**RECORDS SUPPLIED:**

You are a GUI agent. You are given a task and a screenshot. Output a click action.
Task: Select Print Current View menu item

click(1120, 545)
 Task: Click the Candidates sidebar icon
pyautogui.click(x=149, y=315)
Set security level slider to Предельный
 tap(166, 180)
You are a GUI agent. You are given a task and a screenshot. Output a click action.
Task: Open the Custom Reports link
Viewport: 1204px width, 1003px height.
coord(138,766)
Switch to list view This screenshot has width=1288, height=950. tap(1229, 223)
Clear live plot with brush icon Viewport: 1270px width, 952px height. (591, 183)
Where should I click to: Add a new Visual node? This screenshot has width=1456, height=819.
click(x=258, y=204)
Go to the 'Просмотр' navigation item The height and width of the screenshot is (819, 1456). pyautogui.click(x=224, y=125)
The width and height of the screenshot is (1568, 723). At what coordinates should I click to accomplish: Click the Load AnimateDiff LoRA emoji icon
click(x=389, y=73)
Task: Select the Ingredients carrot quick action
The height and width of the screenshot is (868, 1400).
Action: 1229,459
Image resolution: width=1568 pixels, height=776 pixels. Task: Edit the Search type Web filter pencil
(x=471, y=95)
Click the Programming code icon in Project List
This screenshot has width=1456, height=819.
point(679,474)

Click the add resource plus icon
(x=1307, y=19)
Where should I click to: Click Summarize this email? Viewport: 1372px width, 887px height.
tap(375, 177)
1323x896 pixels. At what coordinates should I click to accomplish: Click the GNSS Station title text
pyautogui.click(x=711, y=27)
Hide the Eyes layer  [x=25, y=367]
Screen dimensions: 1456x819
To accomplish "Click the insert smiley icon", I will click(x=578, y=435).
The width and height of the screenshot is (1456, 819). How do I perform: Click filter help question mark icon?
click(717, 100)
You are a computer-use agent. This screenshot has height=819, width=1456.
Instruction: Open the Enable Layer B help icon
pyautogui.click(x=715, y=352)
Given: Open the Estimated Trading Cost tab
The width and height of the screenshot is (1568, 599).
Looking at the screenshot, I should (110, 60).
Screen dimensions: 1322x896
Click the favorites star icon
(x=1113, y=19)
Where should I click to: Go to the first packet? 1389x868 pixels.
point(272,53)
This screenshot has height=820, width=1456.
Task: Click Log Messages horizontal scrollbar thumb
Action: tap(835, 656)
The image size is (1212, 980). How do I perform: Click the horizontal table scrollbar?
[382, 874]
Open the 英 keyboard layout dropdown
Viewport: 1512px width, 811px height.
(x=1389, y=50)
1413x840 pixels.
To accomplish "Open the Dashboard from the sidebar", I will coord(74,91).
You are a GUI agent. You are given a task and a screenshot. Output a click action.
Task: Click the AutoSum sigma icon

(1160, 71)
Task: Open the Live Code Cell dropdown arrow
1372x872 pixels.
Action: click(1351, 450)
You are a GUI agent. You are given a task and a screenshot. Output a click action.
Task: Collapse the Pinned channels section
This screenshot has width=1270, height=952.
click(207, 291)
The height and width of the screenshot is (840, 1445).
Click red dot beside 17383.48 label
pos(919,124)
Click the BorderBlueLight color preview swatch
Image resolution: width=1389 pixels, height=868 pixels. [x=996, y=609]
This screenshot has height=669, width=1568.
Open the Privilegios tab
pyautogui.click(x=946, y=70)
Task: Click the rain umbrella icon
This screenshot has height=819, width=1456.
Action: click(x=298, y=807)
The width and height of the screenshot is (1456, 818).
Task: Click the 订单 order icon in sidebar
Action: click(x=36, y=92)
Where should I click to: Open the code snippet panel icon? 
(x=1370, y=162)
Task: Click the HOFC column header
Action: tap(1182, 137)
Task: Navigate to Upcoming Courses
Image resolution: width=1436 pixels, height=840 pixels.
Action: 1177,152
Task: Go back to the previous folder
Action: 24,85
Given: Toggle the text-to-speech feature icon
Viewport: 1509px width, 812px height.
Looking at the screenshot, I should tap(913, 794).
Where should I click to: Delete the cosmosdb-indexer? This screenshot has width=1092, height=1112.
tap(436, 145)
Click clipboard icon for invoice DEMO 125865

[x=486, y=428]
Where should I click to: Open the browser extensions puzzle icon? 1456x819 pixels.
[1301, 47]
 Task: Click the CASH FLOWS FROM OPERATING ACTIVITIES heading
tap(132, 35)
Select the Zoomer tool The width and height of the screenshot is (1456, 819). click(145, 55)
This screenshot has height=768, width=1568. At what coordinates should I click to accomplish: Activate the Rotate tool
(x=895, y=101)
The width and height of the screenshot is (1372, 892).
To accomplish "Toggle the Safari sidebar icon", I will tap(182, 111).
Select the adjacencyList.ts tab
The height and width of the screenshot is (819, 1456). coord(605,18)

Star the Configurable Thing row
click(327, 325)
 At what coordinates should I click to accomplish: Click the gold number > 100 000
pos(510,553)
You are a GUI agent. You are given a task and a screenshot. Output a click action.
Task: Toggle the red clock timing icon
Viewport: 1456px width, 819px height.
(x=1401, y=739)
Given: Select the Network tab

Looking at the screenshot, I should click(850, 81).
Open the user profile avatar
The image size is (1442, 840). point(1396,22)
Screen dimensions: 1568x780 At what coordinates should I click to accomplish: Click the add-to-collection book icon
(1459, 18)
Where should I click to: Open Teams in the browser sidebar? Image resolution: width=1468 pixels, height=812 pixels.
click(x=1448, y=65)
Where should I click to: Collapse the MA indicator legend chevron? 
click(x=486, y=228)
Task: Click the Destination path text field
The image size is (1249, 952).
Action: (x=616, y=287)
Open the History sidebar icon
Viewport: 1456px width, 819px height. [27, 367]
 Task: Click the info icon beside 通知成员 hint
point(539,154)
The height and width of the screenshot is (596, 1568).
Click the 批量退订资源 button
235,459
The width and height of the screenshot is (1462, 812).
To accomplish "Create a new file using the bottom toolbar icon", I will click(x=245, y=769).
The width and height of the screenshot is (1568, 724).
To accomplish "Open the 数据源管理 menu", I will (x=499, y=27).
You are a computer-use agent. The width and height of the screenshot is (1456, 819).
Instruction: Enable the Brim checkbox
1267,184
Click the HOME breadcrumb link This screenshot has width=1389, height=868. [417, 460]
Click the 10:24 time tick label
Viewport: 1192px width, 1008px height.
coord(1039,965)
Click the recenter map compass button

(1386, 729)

**TASK PROMPT:**
All that is needed is the exact run of lines above from the line containing "Open the 英 keyboard layout dropdown" through the line containing "Select the Zoomer", both of them included.

**PROBLEM SOLUTION:**
Open the 英 keyboard layout dropdown
Viewport: 1512px width, 811px height.
(x=1389, y=50)
1413x840 pixels.
To accomplish "Open the Dashboard from the sidebar", I will coord(74,91).
You are a GUI agent. You are given a task and a screenshot. Output a click action.
Task: Click the AutoSum sigma icon

(1160, 71)
Task: Open the Live Code Cell dropdown arrow
1372x872 pixels.
Action: click(1351, 450)
You are a GUI agent. You are given a task and a screenshot. Output a click action.
Task: Collapse the Pinned channels section
This screenshot has width=1270, height=952.
click(207, 291)
The height and width of the screenshot is (840, 1445).
Click red dot beside 17383.48 label
pos(919,124)
Click the BorderBlueLight color preview swatch
Image resolution: width=1389 pixels, height=868 pixels. [x=996, y=609]
This screenshot has height=669, width=1568.
Open the Privilegios tab
pyautogui.click(x=946, y=70)
Task: Click the rain umbrella icon
This screenshot has height=819, width=1456.
Action: click(x=298, y=807)
The width and height of the screenshot is (1456, 818).
Task: Click the 订单 order icon in sidebar
Action: click(x=36, y=92)
Where should I click to: Open the code snippet panel icon? 
(x=1370, y=162)
Task: Click the HOFC column header
Action: tap(1182, 137)
Task: Navigate to Upcoming Courses
Image resolution: width=1436 pixels, height=840 pixels.
Action: 1177,152
Task: Go back to the previous folder
Action: 24,85
Given: Toggle the text-to-speech feature icon
Viewport: 1509px width, 812px height.
Looking at the screenshot, I should tap(913, 794).
Where should I click to: Delete the cosmosdb-indexer? This screenshot has width=1092, height=1112.
tap(436, 145)
Click clipboard icon for invoice DEMO 125865

[x=486, y=428]
Where should I click to: Open the browser extensions puzzle icon? 1456x819 pixels.
[1301, 47]
 Task: Click the CASH FLOWS FROM OPERATING ACTIVITIES heading
tap(132, 35)
Select the Zoomer tool The width and height of the screenshot is (1456, 819). click(145, 55)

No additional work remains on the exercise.